Review: New York Philharmonic and Yo-Yo Ma’s Silk Road Ensemble Join Forces

Yo-Yo Ma, Silkroad Ensemble
The New York Times

By James R. Oestreich

At a time when symphony orchestras struggle at the box office and surefire audience draws are few, the cellist Yo-Yo Ma continues to work magic. The New York Philharmonic’s three subscription concerts this week, in which the orchestra is joined — all but displaced — by Mr. Ma’s Silk Road Ensemble, were sold out well in advance.

And most of the Philharmonic’s notoriously conservative subscriber base probably had no clear idea of what was in store. Even those who have followed the Silk Road Project from the beginning in 2000 had yet to hear how well the motley and exotic Silk Road Ensemble would blend with a full symphony orchestra.

As it happened, there was little question of blend since the Philharmonic was represented before intermission by only two players, briefly, and by its music director, Alan Gilbert. In the opening Fanfare for Gaita, Suona and Brass (2012), by Cristina Pato and Wu Tong, Joseph Alessi, the orchestra’s principal trombonist, and Matthew Muckey, its acting principal trumpeter, provided milder responses to the raucous utterances of Ms. Pato on gaita, a Galician bagpipe, and Hu Jianbing on suona, a Chinese trumpetlike oboe.

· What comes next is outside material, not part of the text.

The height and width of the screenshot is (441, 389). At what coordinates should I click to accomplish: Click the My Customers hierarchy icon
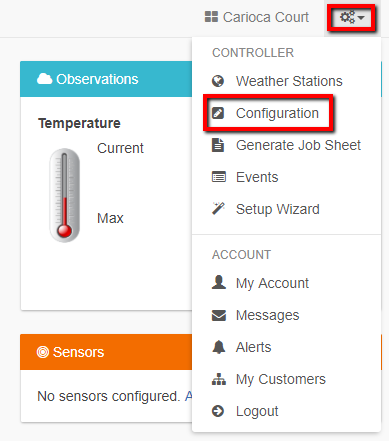pos(219,379)
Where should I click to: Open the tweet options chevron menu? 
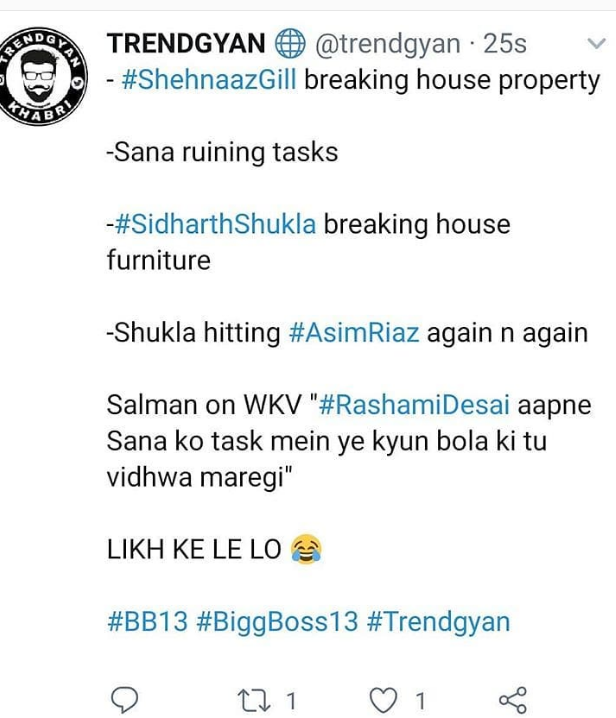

There was no end of virtuosity among the Silk Road players, most notably Kayhan Kalhor, a consummate virtuoso and soulful singer on the kamancheh, an Iranian spike fiddle. Other stars were Kinan Azmeh, on clarinet; Mr. Umezaki, on shakuhachi, a Japanese bamboo flute; and Wu Man on pipa, a Chinese lute.

In the end, the audience heard both more and less of Mr. Ma than it might have expected. He was onstage most of the evening, playing a subservient role within the ensemble, but his few substantial solos sang out proudly and eloquently.

The audience, in any case, roared its approval.